"Waktu itu pak Hamid dan Soleh lagi mau membeli barang untuk kebutuhan dapur yayasan di pasar. Dan Soleh nggak sengaja melihat anak itu sedang duduk di emperan toko. Dia nggak ngemis atau minta-minta, dia hanya memperhatikan orang-orang. Lalu ketika ada ibu-ibu yang sedang kerepotan belanja, anak itu segera membantu untuk membawakan belanjaannya. Mungkin hal itu yang membuat Soleh mengajaknya ke sini. Melihat anak itu peduli dengan orang lain, kita bisa menebaknya bahwa dia anak yang baik. Tapi ternyata tidak semudah itu, anak laki-laki ini sangat bersikeras tidak mau ikut bersama Soleh dan pak Hamid. Diberi alasan apapun tetap tidak mau."
Meira menghela napas sebentar. "Mbak tahu sendiri kan, Soleh kalau sudah melihat dengan matanya sendiri seseorang yang harus dibantu. Dia akan terus mencari orang itu dan berusaha membawanya kemari. Soleh mencoba kembali besoknya. Hari itu dia melihat anaknya sedang jualan tisu, tapi wajah dan lengannya terlihat lebam dan memar membuat Soleh benar-benar memaksa anak itu untuk ikut bersamanya."
Ann masih menyimak dengan Sita yang duduk di sebelahnya, mendengar penjelasan dari Meira tentang si anak baru yang datang ke Yayasan. Perempuan yang berada dua tahun di bawah Ann itu adalah salah satu pengurus sekolah Al-Fazza dan dipercayai oleh Ann sebagai seseorang yang mengurus segala bentuk pengeluaran dan pemasukan sekolah. Wanita lulusan manajemen akuntansi terbaik ini, sangat jujur, cekatan dan bertanggung jawab dengan pekerjaannya. Tidak heran, manajemen keuangan di sekolah tertata dengan baik sampai hari ini.
Meira bisa bekerja di sekolahnya Ann atas rekomendasi Agus yang sampai saat ini masih menjabat sebagai lurah. Selama tujuh tahun ini, dia telah menjadi karyawan sekaligus teman yang baik untuk Ann dan sekolah.
Ann mengangguk-angguk setelah Meira selesai bercerita. Selama ia menjadi pengurus sekolah yang berhubungan dengan anak-anak, mungkin anak baru ini adalah sesuatu yang baru. Dimana setiap Ann bertemu atau membawa anak-anak untuk tinggal di yayasan atau sekolah di Al-Fazza tidak pernah mengalami kesulitan. Anak-anak penurut dan baik, bahkan sangat senang ketika sudah berada di yayasan atau sekolah.
"Aku akan mencoba mendekatinya, mungkin anak itu masih belum bisa beradaptasi di sini." ujar Ann.

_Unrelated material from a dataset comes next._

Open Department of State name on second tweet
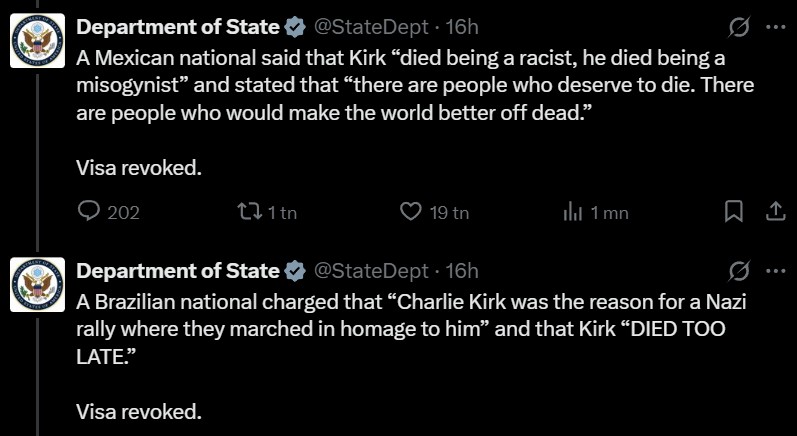Image resolution: width=797 pixels, height=436 pixels. tap(178, 271)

Mereka bertiga kemudian meninggalkan ruangan itu, menuju yayasan yang berada di sebelah gedung sekolahan.
.
.
Ann masih memperhatikan anak laki-laki yang sedang duduk di kursi taman yayasan. Umurnya sekitar delapan tahun, dengan tubuh kurus dan rambut sedikit coklat terbakar matahari. Tatapan matanya lekat memandang ke arah anak-anak lain yang sedang bermain. Tidak ada senyum ataupun keinginan untuk bergabung dan ikut bermain. Anak itu hanya memeluk lututnya dengan pandangan datar dan tak bergairah.
Ann menghela napas, lalu perlahan mulai mendekati anak yang duduk sendirian itu. Duduk di sebelahnya, ikut menyaksikan anak-anak yang sedang bermain di depan mereka.
"Itu namanya Arid, yang tinggi Ikhsan dan yang megang tali karet namanya Ifah." ucap Ann memperkenalkan anak-anak yang sedang bermain tali karet.
Tidak ada respon darinya.
"Mereka akan menjadi teman kamu disini. Mereka baik lho, suka belajar dan saling menyayangi."
Ann melirik dari sudut matanya, melihat anak itu menurunkan kedua tangan dari lututnya dan menyusul kedua kakinya turun dari atas kursi.
"Aku Annalisa, kamu bisa panggil kak Ann, mbak Ann atau ibu Ann."
Masih tidak ada suara di sebelahnya.
"Kamu sudah makan?" butuh beberapa detik sampai anak itu menggelengkan kepalanya sebagai jawaban.
Ann tersenyum kecil, setidaknya anak itu mau menjawab pertanyaannya meskipun hanya dengan gelengan kepalanya.